- **Activity**
Turn the rows below into a numbered list, skipping blank lines and leaving out the pictures. Include only the part that opens with the line containing "What do you see at coordinates (135, 428)" and closes with the line containing "center [135, 428].", both ends included.

- **Data**
===

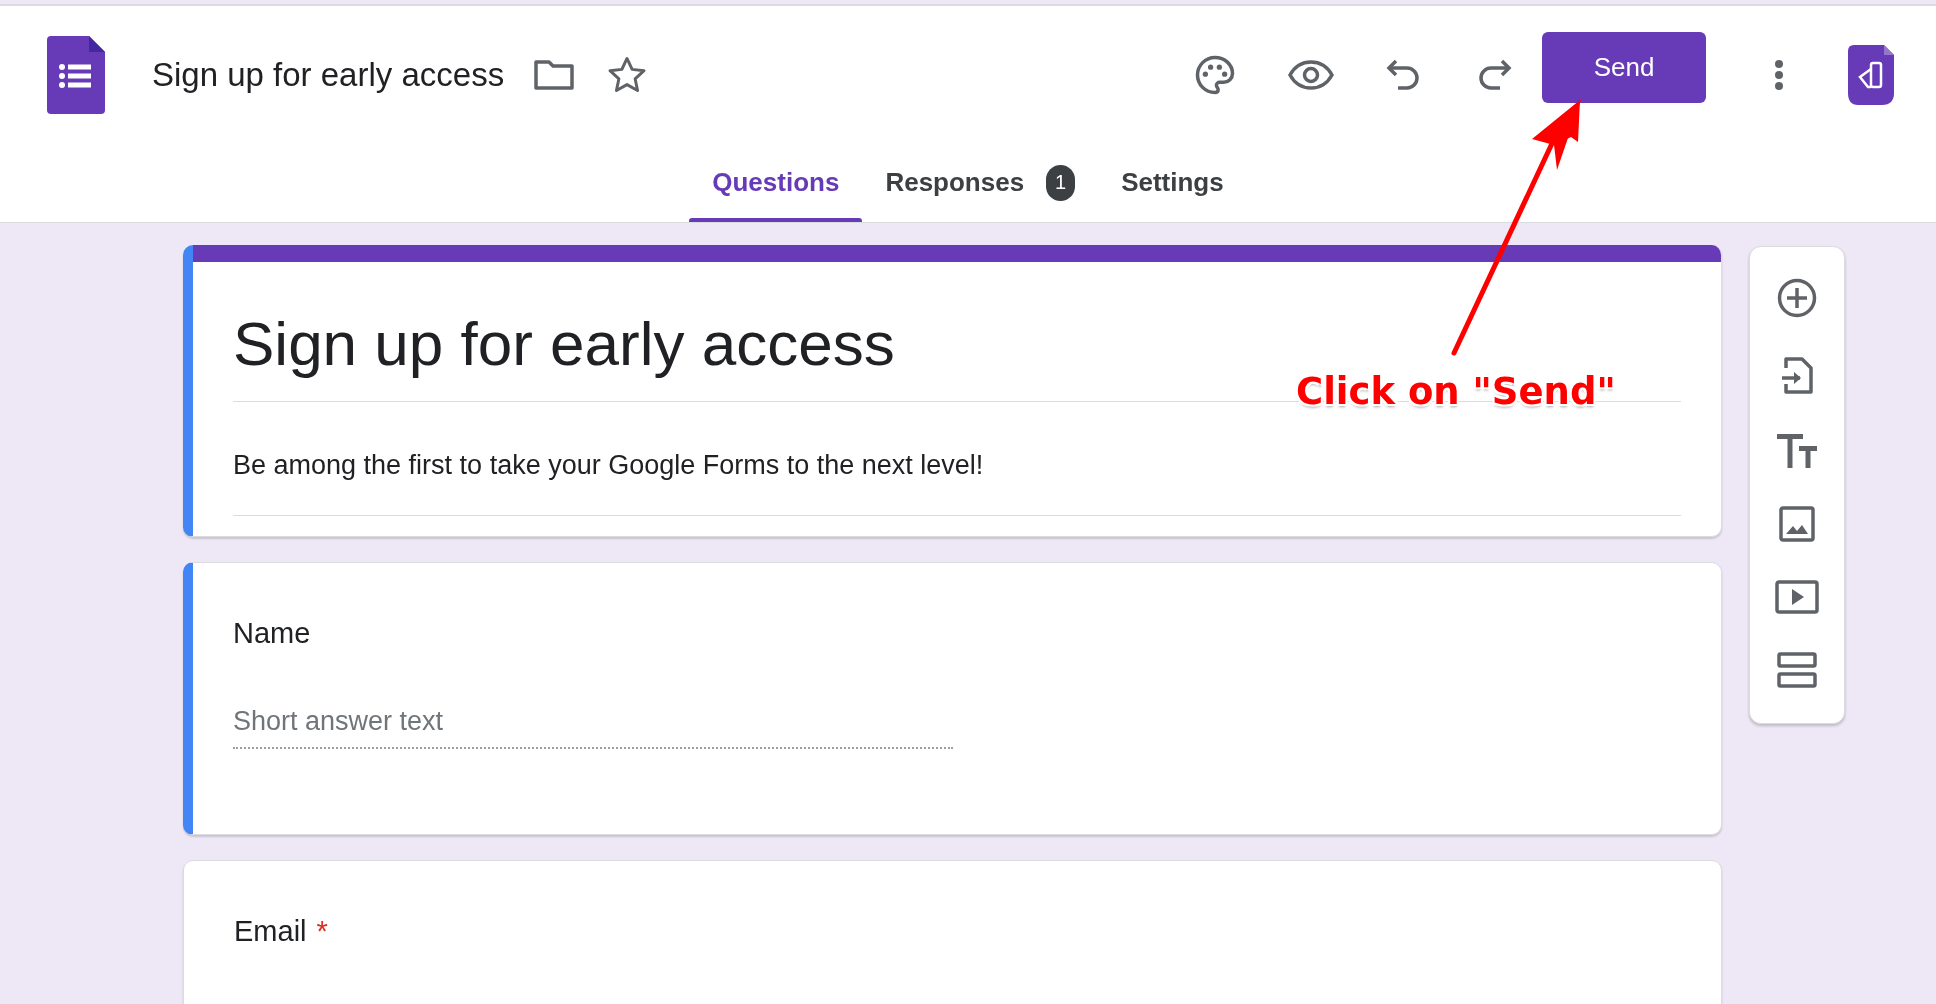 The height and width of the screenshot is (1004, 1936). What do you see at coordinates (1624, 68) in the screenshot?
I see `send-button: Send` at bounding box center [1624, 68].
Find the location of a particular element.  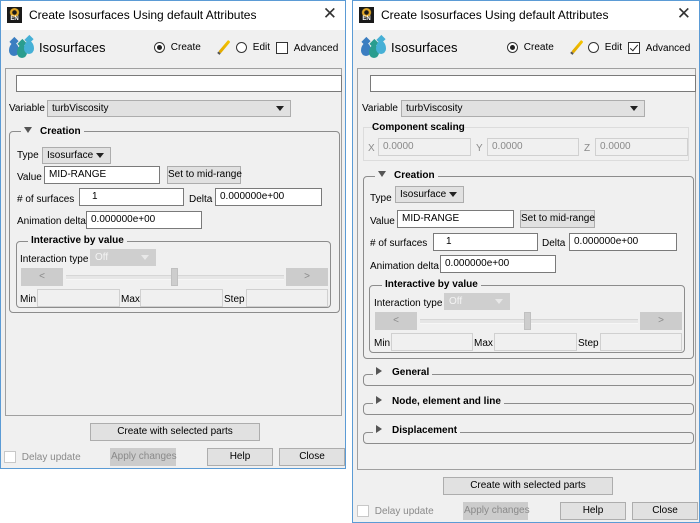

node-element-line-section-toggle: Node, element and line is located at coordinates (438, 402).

===

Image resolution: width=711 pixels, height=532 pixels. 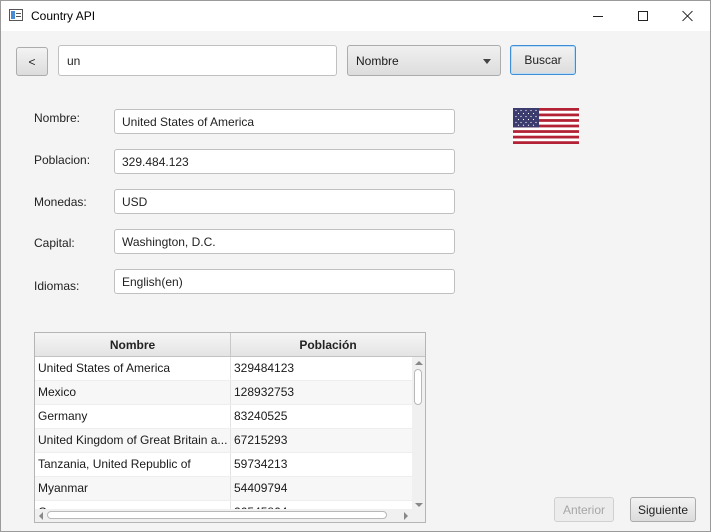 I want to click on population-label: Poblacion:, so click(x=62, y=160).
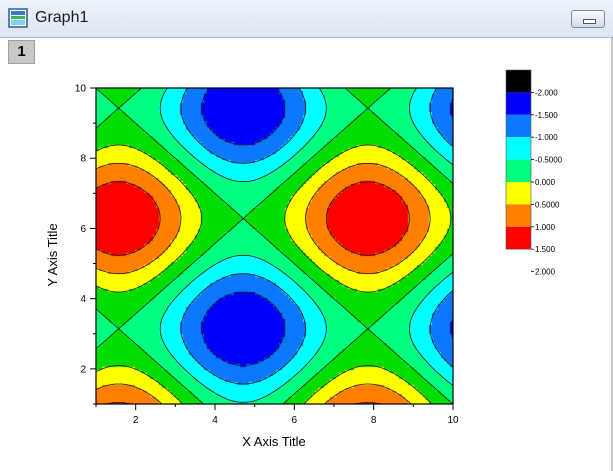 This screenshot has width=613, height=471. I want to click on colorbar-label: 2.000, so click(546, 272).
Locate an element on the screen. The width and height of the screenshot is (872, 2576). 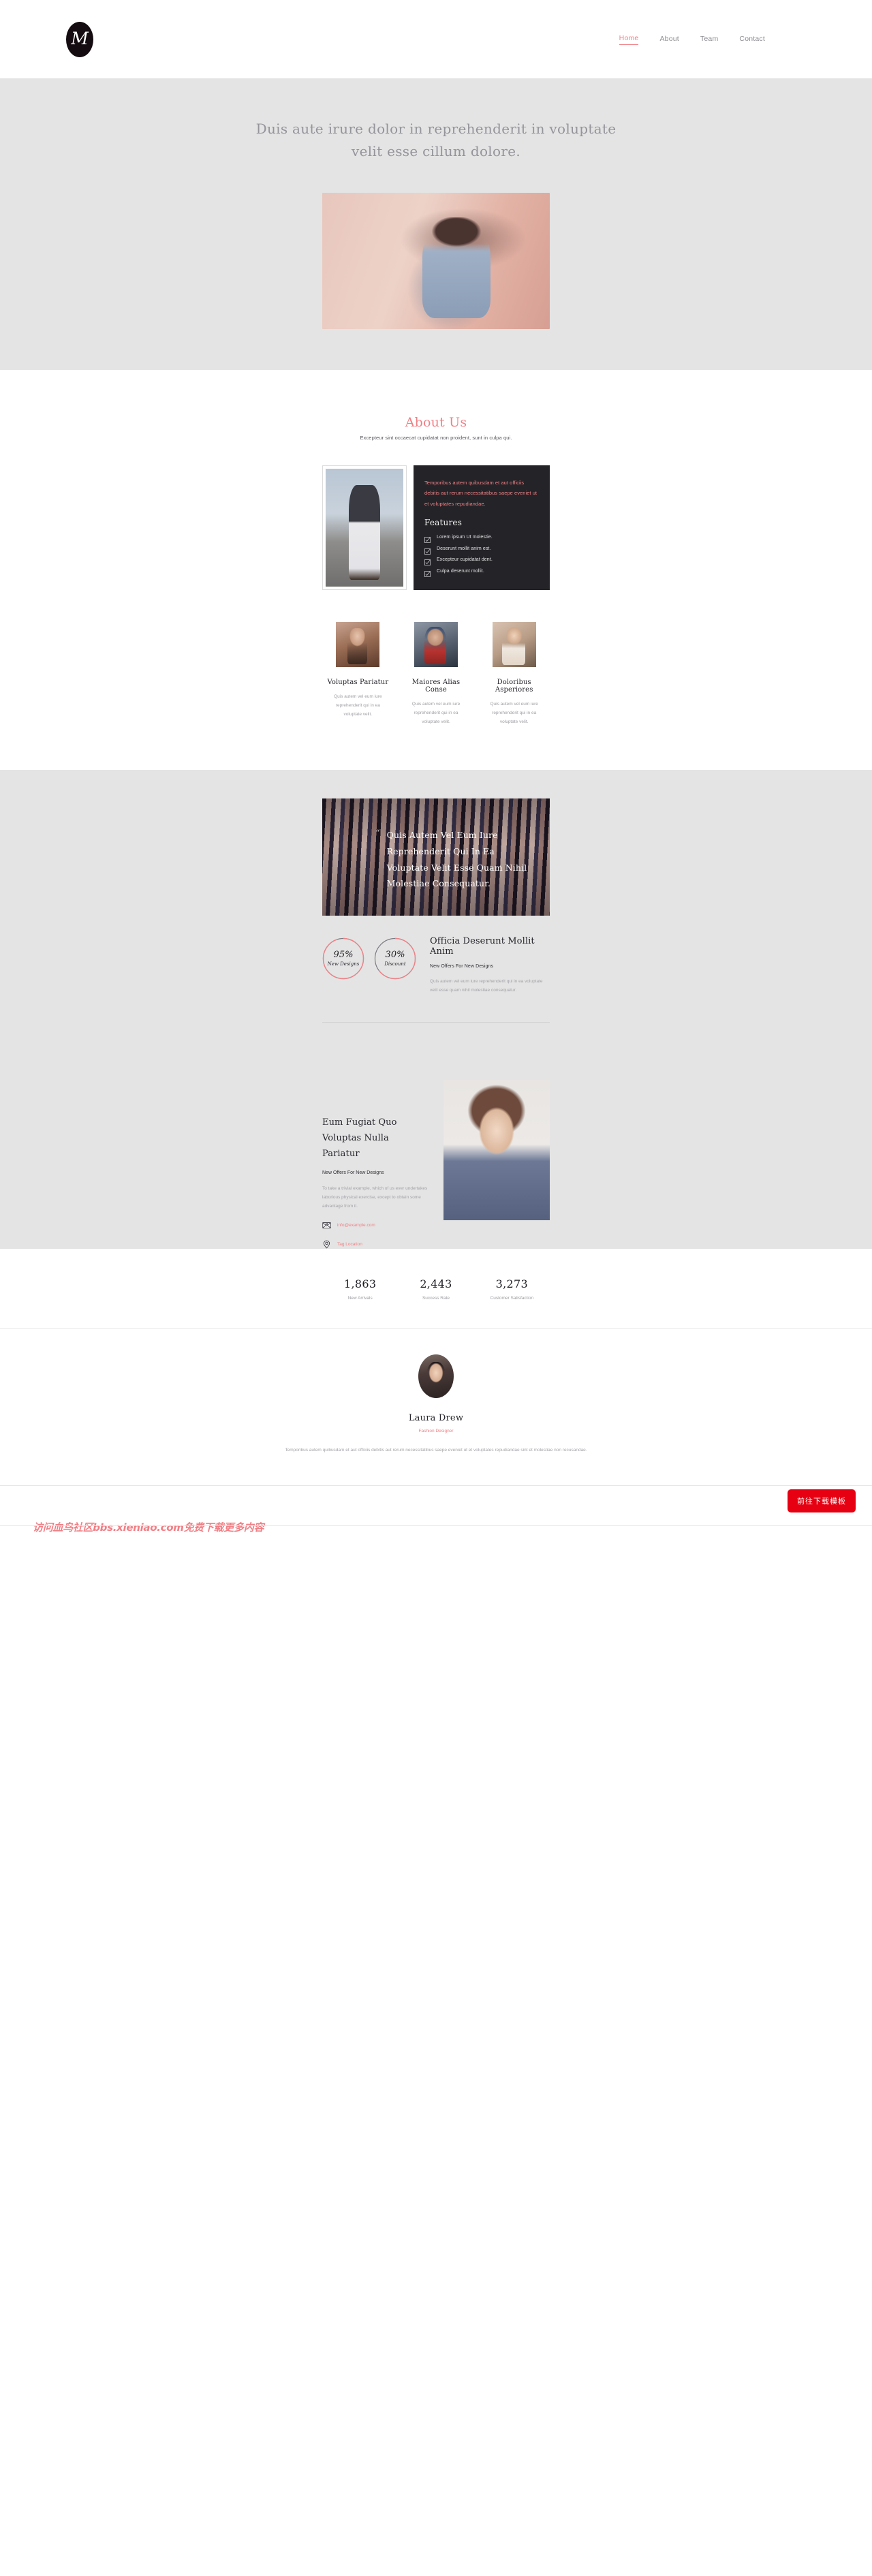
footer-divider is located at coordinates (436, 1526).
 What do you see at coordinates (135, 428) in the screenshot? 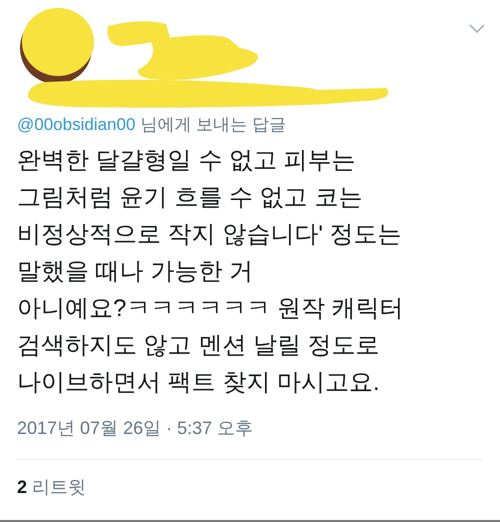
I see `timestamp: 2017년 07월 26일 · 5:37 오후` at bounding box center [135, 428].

===

- **Result**
1.  What do you see at coordinates (135, 428) in the screenshot? 
2. I see `timestamp: 2017년 07월 26일 · 5:37 오후` at bounding box center [135, 428].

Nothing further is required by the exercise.